Despite last year’s high water mark for opioid overdoses, data from the Pennsylvania Department of Health presented at a quarterly meeting Tuesday show that the state’s effort to reduce risky and high-dose prescription rates is working.
Members of the Achieving Better Care by Monitoring All Prescriptions Program (ABC-MAP) board met virtually, which brought together staff from Gov. Tom Wolf’s administration and state health officials.
The ABC-MAP oversees multiple programs aimed at combatting opioid misuse in Pennsylvania, including an electronic database that allows healthcare providers to monitor their patients’ prescription history.
Ashley Bolton, director of the Office of Drug Surveillance and Misuse Prevention, said that in particular, the program’s Prescriber Education Initiative, which is offered to healthcare providers, was reducing the morphine milligram equivalents (MME) — the potency of the opioid dose — being prescribed.
“We’re finding that particularly among those that were prescribing greater than 50MME before the training, that they are having reductions after the training, which is very promising,” Ms. Bolton said during the meeting.
Ms. Bolton said the initiative also cut down on risky prescribing, which is seen when patients have an overlap in both opioid and benzodiazepine prescriptions.
The Prescriber Education Initiative has so far trained 13,536 individuals through in-person and virtual sessions, and 26,778 courses have been completed. Since the board’s last meeting in July, the initiative has trained a further 764 prescribers.
Ms. Bolton added that following academic sessions, the department has seen a decrease in the number of days that patients had overlapping prescriptions.
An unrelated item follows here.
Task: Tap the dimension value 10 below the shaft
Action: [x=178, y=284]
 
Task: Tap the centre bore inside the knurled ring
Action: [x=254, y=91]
Since the beginning of 2019, the percent of individuals with over 30 days overlap in their prescriptions has fallen close to 10%. Since the program began in 2016, that number has fallen 57%.
Other educational initiatives include opioid-related education for police, first responders, and correctional facility staff.
Ms. Bolton said that this September, the department saw its highest month of distribution of naloxone, a drug used to reverse opioid overdoses, to first responders.
The department announced two naloxone pilot programs, both alongside St. Joseph’s University in Philadelphia. One will train both the Department of Corrections and staff at multiple state correctional institutions, as well as state parole, alcohol, and drug agents. A second program will engage academy instructors within the state police.
The updates come as rates of opioid-related emergency department visits in Pennsylvania slowly return to levels slightly lower than what was seen pre-pandemic. When the pandemic hit, these hospital visits shot up to a little over 30% of every 10,000 visits, and remained high throughout the rest of 2020.
This fall, the rate has fallen back to 18.4%, the lowest it’s been since 2016.
According to Dr. Carrie Thomas Goetz, an epidemiologist with the Prescription Drug Monitoring Program Office, it is yet to be revealed whether overdose deaths have decreased as well — during the meeting, she said that there’s potentially been an increase in at-home overdose deaths that aren’t recorded by a hospital.
Among other trends, Dr. Goetz shared that the department has observed an increase in overdoses among people of color. In 2020, Pennsylvania’s Black population saw a 20% increase in overdose death rates compared to 2019, and a 64% increase compared to 2018.
Hispanics saw a 13% increase in 2020 from 2019, and a 23% increase compared to 2018. Other non-white races combined saw a 17% increase in overdoses in 2020.
Jared Shinabery, deputy secretary of Health Resources and Services, said the figures show the need to focus on minority and underserved populations. “Especially now that we’re really seeing the data shift in this direction.”